Ransom money was raised to pay for the release of the missionaries who were abducted on 16 October, but a dozen of them managed to flee, navigating by the stars to reach safety, Christian Aid Ministries said on Monday
Seventeen people from the missionary group – 12 adults and five minors – were seized shortly after visiting an orphanage in Ganthier, in the Croix-des-Bouquets area. The group included 16 Americans and one Canadian.
Their captors from the 400 Mawozo gang initially demanded millions of dollars in ransom. Five other captives had earlier reached freedom. It is still unclear if any ransom was paid.
CAM general director David Troyer said supporters of CAM raised funds for possible use for a ransom, but he refused to say whether money was paid for any of the releases.

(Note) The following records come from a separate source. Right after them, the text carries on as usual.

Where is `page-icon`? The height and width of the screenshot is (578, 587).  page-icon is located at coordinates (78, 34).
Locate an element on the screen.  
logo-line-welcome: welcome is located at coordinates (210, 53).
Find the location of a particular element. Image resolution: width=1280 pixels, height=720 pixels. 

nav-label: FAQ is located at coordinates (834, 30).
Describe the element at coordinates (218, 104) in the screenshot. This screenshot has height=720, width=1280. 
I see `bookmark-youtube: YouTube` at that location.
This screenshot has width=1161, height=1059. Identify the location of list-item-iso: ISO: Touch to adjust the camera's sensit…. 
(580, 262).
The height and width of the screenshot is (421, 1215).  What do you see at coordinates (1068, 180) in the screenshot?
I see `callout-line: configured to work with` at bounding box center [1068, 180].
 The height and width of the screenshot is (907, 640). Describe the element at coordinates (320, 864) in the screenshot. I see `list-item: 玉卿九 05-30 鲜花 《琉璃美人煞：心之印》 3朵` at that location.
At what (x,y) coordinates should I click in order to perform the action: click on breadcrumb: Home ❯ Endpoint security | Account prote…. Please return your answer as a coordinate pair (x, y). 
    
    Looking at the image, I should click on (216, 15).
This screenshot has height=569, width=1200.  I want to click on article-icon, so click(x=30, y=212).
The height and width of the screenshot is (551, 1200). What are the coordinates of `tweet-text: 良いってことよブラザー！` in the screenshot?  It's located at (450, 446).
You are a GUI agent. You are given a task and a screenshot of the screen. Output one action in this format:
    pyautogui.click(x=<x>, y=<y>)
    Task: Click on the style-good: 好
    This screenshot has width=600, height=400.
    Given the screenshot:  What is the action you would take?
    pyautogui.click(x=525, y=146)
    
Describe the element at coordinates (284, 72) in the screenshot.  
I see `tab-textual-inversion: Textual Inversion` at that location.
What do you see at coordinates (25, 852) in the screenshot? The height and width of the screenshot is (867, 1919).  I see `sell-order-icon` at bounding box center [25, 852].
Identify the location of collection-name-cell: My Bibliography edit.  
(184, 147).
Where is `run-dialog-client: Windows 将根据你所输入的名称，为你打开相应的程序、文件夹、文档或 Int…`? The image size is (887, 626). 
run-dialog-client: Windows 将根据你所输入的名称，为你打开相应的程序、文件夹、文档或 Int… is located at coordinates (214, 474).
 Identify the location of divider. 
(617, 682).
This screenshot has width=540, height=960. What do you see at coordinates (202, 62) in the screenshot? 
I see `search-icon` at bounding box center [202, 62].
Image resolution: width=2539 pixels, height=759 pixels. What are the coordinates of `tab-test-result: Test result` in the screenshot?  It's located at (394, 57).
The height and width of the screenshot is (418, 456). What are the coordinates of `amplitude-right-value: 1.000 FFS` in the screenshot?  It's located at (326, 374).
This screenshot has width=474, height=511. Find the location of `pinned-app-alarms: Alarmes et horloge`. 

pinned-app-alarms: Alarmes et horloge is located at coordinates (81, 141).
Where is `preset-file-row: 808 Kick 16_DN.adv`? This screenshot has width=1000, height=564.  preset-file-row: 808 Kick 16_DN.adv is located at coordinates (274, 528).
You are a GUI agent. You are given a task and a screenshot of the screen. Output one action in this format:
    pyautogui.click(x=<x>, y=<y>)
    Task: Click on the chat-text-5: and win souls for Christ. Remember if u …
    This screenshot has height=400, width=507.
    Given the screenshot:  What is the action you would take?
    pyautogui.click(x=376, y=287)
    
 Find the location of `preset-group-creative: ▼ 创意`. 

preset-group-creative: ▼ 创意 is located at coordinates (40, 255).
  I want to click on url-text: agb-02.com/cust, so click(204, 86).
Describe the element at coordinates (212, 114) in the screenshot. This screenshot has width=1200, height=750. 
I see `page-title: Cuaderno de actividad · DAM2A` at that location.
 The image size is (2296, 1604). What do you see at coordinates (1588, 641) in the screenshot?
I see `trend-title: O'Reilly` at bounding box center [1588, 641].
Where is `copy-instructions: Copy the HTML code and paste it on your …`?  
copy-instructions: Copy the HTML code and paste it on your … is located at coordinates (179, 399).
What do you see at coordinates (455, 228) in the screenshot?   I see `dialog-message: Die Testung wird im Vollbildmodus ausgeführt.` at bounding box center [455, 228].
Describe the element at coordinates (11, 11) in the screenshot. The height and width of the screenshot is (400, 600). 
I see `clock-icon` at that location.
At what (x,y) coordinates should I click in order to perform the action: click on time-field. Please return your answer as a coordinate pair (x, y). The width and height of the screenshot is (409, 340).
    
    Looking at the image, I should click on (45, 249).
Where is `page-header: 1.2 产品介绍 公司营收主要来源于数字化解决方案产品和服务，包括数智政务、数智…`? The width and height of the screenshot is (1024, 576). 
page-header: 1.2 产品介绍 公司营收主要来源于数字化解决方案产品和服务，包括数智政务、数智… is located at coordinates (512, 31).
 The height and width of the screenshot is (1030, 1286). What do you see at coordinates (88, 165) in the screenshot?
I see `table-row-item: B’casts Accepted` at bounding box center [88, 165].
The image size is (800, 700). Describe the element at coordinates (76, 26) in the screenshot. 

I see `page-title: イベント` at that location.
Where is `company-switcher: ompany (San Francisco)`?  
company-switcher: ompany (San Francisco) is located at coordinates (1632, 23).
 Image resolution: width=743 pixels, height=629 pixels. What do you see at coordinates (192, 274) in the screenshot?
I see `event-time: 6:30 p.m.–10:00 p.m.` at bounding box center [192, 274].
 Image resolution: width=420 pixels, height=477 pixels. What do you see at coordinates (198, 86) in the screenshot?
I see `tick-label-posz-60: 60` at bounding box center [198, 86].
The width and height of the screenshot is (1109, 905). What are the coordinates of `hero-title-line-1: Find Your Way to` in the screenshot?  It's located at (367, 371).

“Other people who sought to help us provided funds to pay a ransom and allow the negotiation process to continue,” David Troyer, director of Christian Aid Ministries, said during a news conference at the group’s Millersburg, Ohio, headquarters.
“After many days of waiting and no action on the part of the kidnappers, God worked in a miraculous way to enable the hostages to escape,” Troyer said.
The 12 who fled last week carried the infant and 3-year-old, wrapping the baby to protect her from the briars and brambles, said CAM spokesperson Weston Showalter.
“After a number of hours of walking, day began to dawn and they eventually found someone who helped to make a phone call for help,” he said, his voice beginning to choke. “They were finally free.”
The 12 were flown to Florida on a US Coast Guard flight, and later reunited with five hostages who had been released earlier.
CAM displayed photos at the news conferences showing the freed hostages being reunited, along with a video of the group singing a song that had inspired them during their captivity.
The missionaries were taken hostage on their way back from the orphanage on the afternoon of 16 October.
“They had no idea what was ahead of them,” Showalter said. Only five or 10 minutes after getting under way, they saw a roadblock up ahead. The group’s driver – the one Canadian in the group – turned around, but a pickup truck pursued them, and “gang members surrounded the van,” Showalter said. He said early reports that the driver was a Haitian national were not accurate.
He said the hostages were initially crowded into a small room in a house, but were moved around several times during their captivity.
They were not physically harmed by the kidnappers, Showalter said. He said the main physical challenges included the heat, mosquitoes and contaminated water for bathing, which led some of them to develop sores. Sometimes the young children got sick, but all the hostages emerged from captivity in good health, he said.
The adults received small food portions, such as rice and beans for dinner, although the captors provided plenty of food suitable for the small children, he said.
The hostages gathered during the day for prayer and religious devotions, and sometimes sang loud enough for each other to hear when they were in separate rooms, Showalter said.
They also sought to encourage other hostages who were being held for ransom in separate kidnappings, Showalter said.
Over time, the hostages agreed to try to escape, and chose the night of 15 December to flee.
“When they sensed the timing was right, they found a way to open the door that was closed and blocked, filed silently to the path they had chosen to follow, and quickly left the place they were held, despite the fact that numerous guards were close by,” Showalter said.
None of the freed hostages were at the press conference.